**Exercise goal:** Identify every line in the rows below that contains the word "height", and copy each of those lines in full.

**Material provided:**
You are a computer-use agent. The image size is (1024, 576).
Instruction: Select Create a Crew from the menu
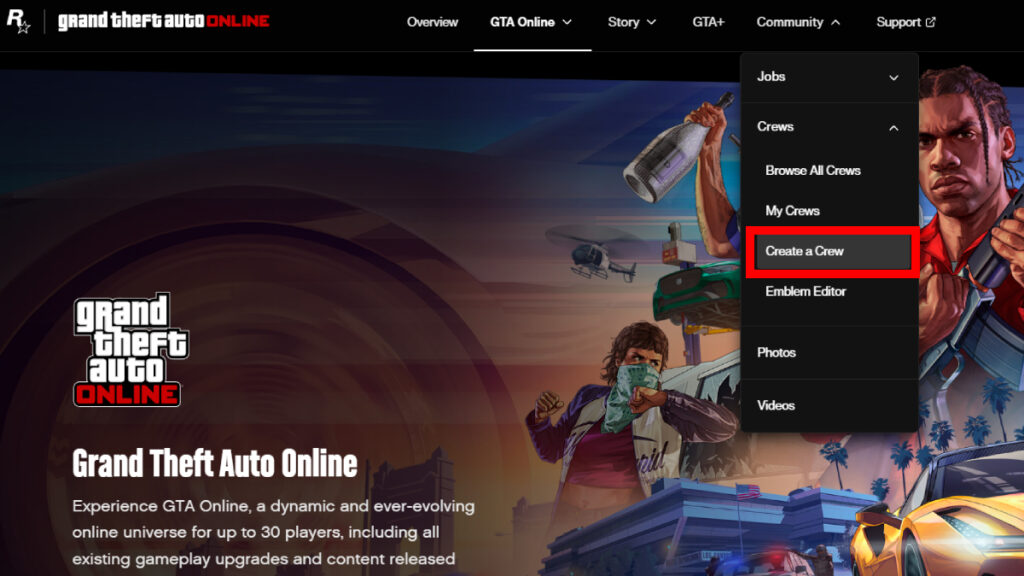(x=806, y=251)
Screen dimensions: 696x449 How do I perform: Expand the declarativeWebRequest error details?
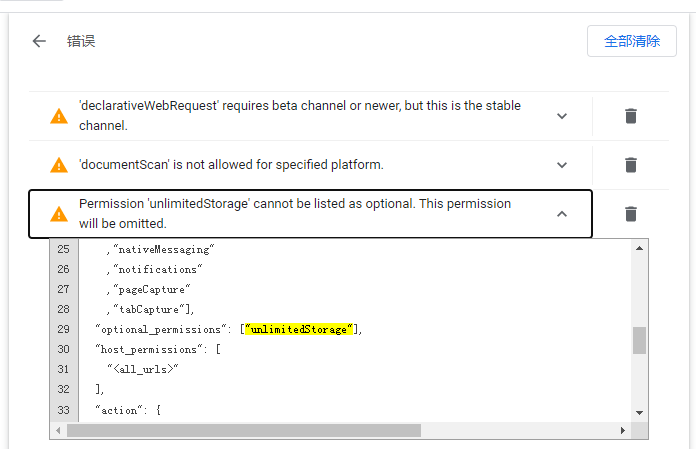coord(562,116)
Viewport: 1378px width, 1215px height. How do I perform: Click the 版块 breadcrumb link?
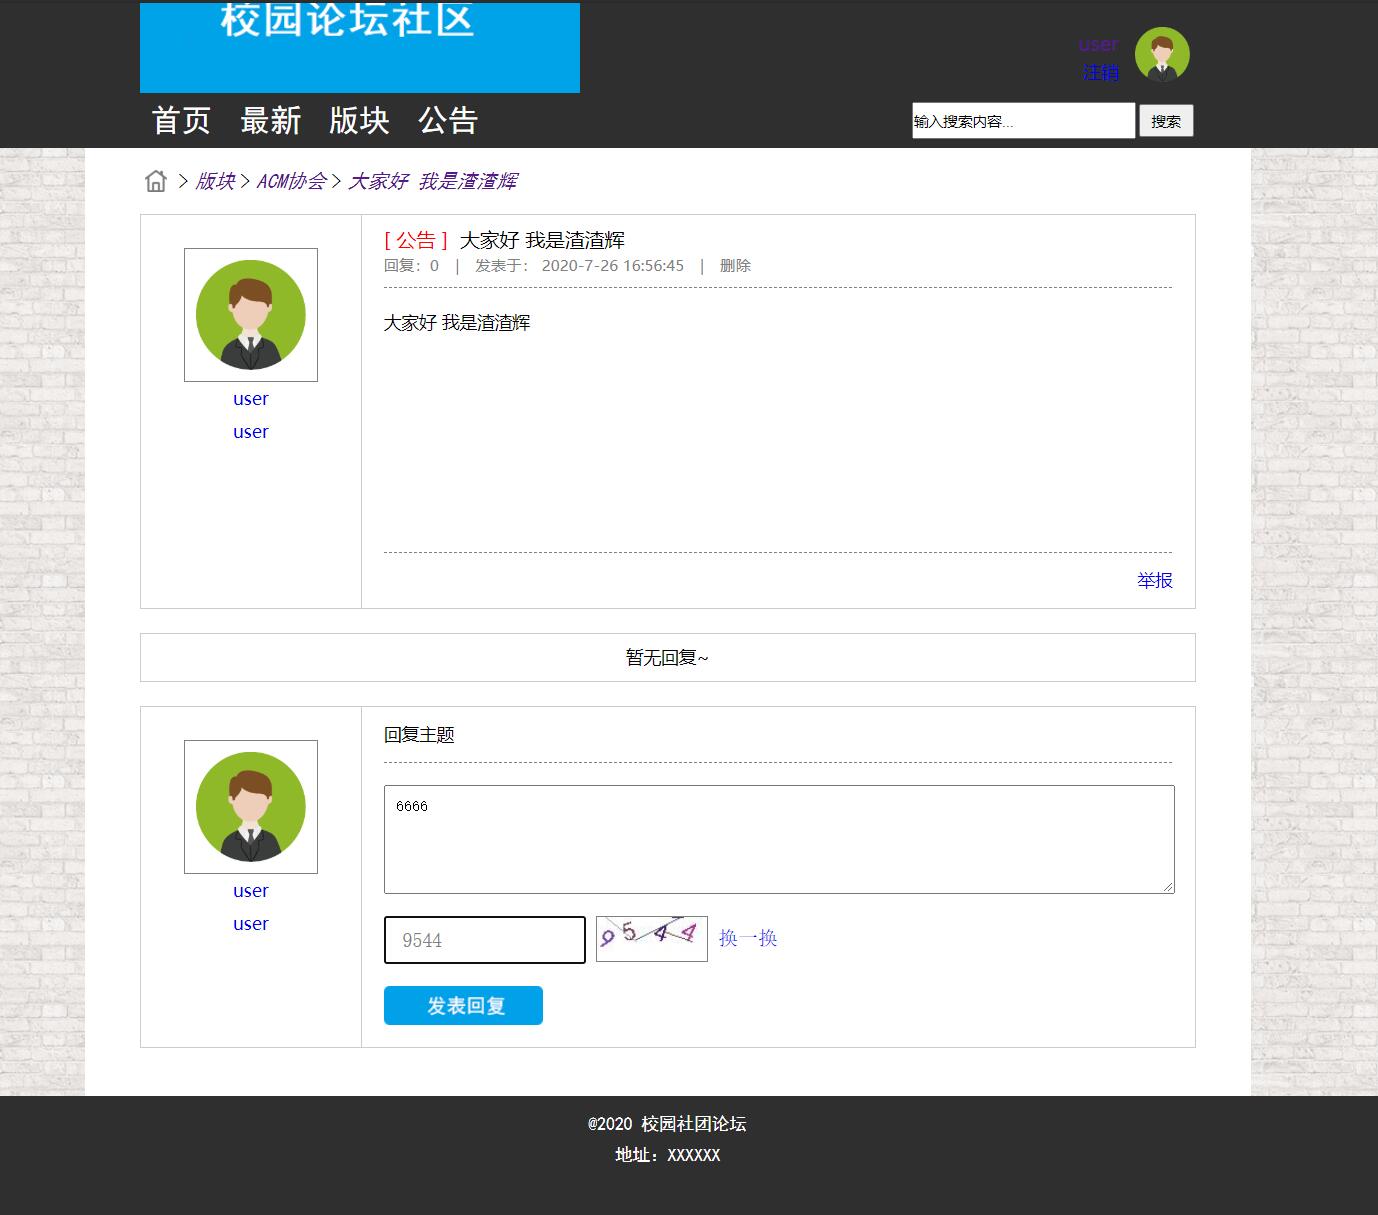tap(214, 181)
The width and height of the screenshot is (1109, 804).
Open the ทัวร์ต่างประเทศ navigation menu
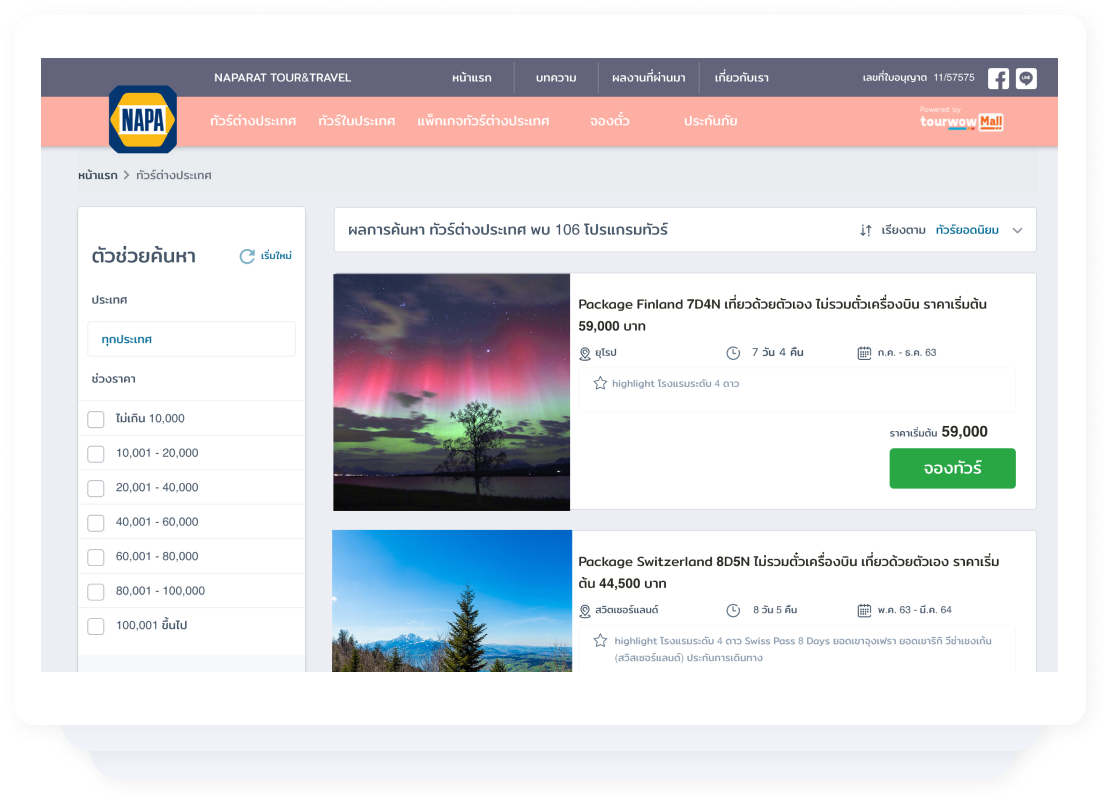[x=253, y=121]
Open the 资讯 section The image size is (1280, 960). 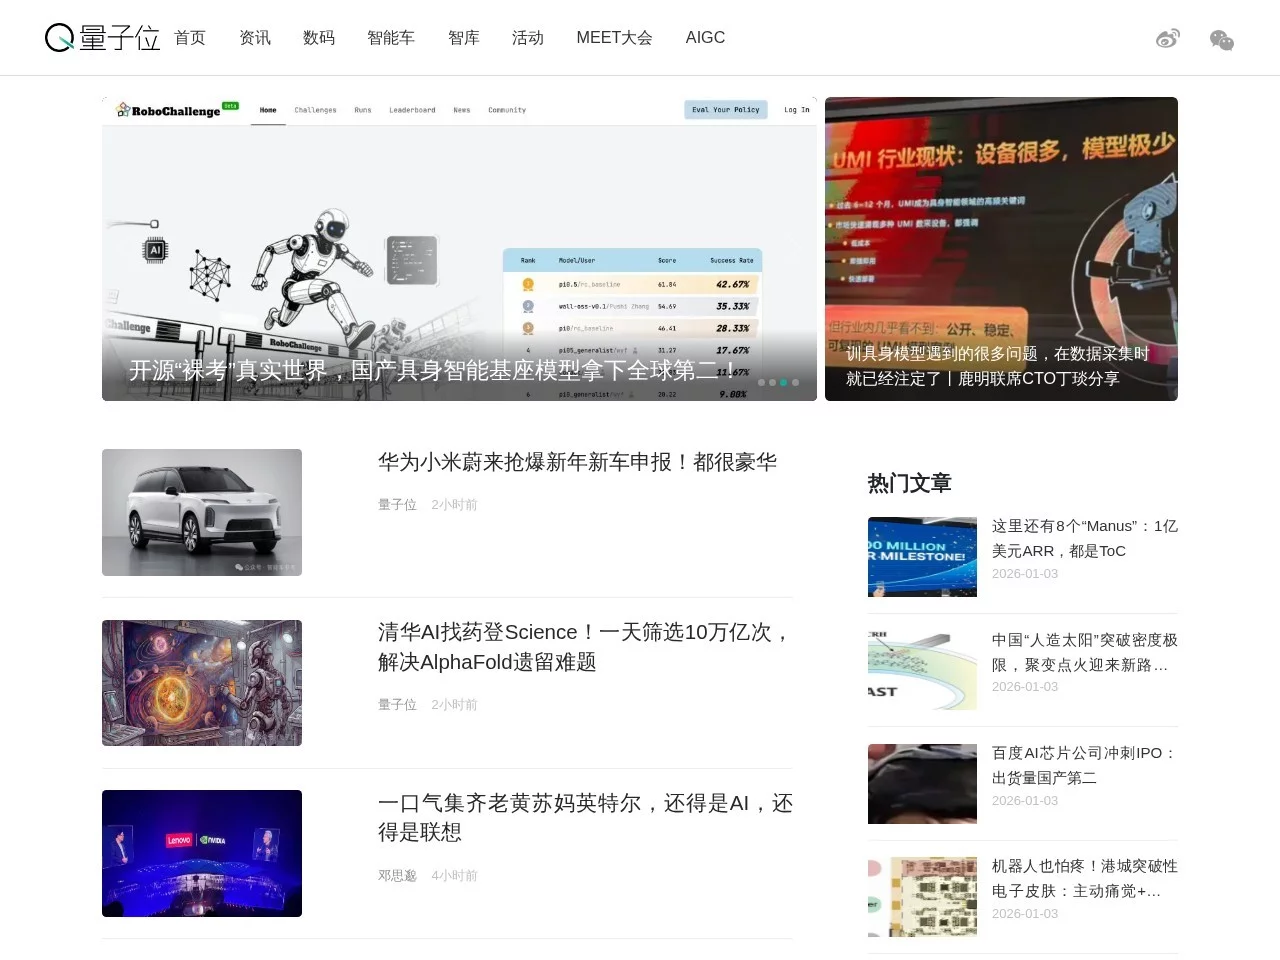(x=254, y=38)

**Full output:**
Viewport: 1378px width, 1215px height. How do I perform: Click the 版块 breadcrumb link?
The width and height of the screenshot is (1109, 804).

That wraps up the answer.